*** Opening Provided information ***
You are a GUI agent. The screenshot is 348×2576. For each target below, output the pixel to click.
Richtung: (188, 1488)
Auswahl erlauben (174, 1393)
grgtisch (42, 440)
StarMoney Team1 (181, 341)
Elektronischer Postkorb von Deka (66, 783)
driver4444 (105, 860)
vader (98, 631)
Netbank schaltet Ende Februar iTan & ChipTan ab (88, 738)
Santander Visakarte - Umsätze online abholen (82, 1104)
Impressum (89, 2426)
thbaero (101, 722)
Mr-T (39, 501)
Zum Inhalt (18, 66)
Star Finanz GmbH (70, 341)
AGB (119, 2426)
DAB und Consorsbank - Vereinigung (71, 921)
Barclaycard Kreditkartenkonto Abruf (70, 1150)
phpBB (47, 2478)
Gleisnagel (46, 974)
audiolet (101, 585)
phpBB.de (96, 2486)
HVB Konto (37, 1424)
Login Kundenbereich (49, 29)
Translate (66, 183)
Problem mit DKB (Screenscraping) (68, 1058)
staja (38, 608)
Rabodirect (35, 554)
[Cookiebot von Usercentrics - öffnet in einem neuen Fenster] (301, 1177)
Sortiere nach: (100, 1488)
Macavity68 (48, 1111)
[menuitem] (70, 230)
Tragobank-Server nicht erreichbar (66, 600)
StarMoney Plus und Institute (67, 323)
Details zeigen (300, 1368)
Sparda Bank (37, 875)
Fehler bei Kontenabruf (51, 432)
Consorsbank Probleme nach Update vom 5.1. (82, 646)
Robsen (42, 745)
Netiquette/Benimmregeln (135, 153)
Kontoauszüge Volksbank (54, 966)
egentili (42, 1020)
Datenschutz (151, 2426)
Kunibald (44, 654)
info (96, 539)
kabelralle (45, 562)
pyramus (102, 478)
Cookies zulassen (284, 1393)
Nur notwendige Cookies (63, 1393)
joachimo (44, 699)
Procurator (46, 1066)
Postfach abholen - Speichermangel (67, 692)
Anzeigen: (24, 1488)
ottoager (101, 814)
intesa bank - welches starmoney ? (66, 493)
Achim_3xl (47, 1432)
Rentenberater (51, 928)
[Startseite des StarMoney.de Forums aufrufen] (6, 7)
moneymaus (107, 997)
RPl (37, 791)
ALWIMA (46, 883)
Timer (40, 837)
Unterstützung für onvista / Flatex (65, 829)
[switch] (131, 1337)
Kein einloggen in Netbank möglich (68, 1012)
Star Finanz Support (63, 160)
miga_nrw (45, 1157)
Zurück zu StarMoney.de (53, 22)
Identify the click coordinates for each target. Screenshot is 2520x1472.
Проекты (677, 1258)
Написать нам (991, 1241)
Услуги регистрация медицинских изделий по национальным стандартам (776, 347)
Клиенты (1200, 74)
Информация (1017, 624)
*** Closing Provided information ***
**About this exercise**. Please copy each entry. Leave nothing out.

**Your solution**.
You are a GUI agent. The screenshot is 348×2576. For each target below, output the pixel to click.
Richtung: (188, 1488)
Auswahl erlauben (174, 1393)
grgtisch (42, 440)
StarMoney Team1 (181, 341)
Elektronischer Postkorb von Deka (66, 783)
driver4444 (105, 860)
vader (98, 631)
Netbank schaltet Ende Februar iTan & ChipTan ab (88, 738)
Santander Visakarte - Umsätze online abholen (82, 1104)
Impressum (89, 2426)
thbaero (101, 722)
Mr-T (39, 501)
Zum Inhalt (18, 66)
Star Finanz GmbH (70, 341)
AGB (119, 2426)
DAB und Consorsbank - Vereinigung (71, 921)
Barclaycard Kreditkartenkonto Abruf (70, 1150)
phpBB (47, 2478)
Gleisnagel (46, 974)
audiolet (101, 585)
phpBB.de (96, 2486)
HVB Konto (37, 1424)
Login Kundenbereich (49, 29)
Translate (66, 183)
Problem mit DKB (Screenscraping) (68, 1058)
staja (38, 608)
Rabodirect (35, 554)
[Cookiebot von Usercentrics - öffnet in einem neuen Fenster] (301, 1177)
Sortiere nach: (100, 1488)
Macavity68 (48, 1111)
[menuitem] (70, 230)
Tragobank-Server nicht erreichbar (66, 600)
StarMoney Plus und Institute (67, 323)
Details zeigen (300, 1368)
Sparda Bank (37, 875)
Fehler bei Kontenabruf (51, 432)
Consorsbank Probleme nach Update vom 5.1. (82, 646)
Robsen (42, 745)
Netiquette/Benimmregeln (135, 153)
Kontoauszüge Volksbank (54, 966)
egentili (42, 1020)
Datenschutz (151, 2426)
Kunibald (44, 654)
info (96, 539)
kabelralle (45, 562)
pyramus (102, 478)
Cookies zulassen (284, 1393)
Nur notwendige Cookies (63, 1393)
joachimo (44, 699)
Procurator (46, 1066)
Postfach abholen - Speichermangel (67, 692)
Anzeigen: (24, 1488)
ottoager (101, 814)
intesa bank - welches starmoney ? (66, 493)
Achim_3xl (47, 1432)
Rentenberater (51, 928)
[Startseite des StarMoney.de Forums aufrufen] (6, 7)
moneymaus (107, 997)
RPl (37, 791)
ALWIMA (46, 883)
Timer (40, 837)
Unterstützung für onvista / Flatex (65, 829)
[switch] (131, 1337)
Kein einloggen in Netbank möglich (68, 1012)
Star Finanz Support (63, 160)
miga_nrw (45, 1157)
Zurück zu StarMoney.de (53, 22)
Identify the click coordinates for each target. Screenshot is 2520x1472.
Проекты (677, 1258)
Написать нам (991, 1241)
Услуги регистрация медицинских изделий по национальным стандартам (776, 347)
Клиенты (1200, 74)
Информация (1017, 624)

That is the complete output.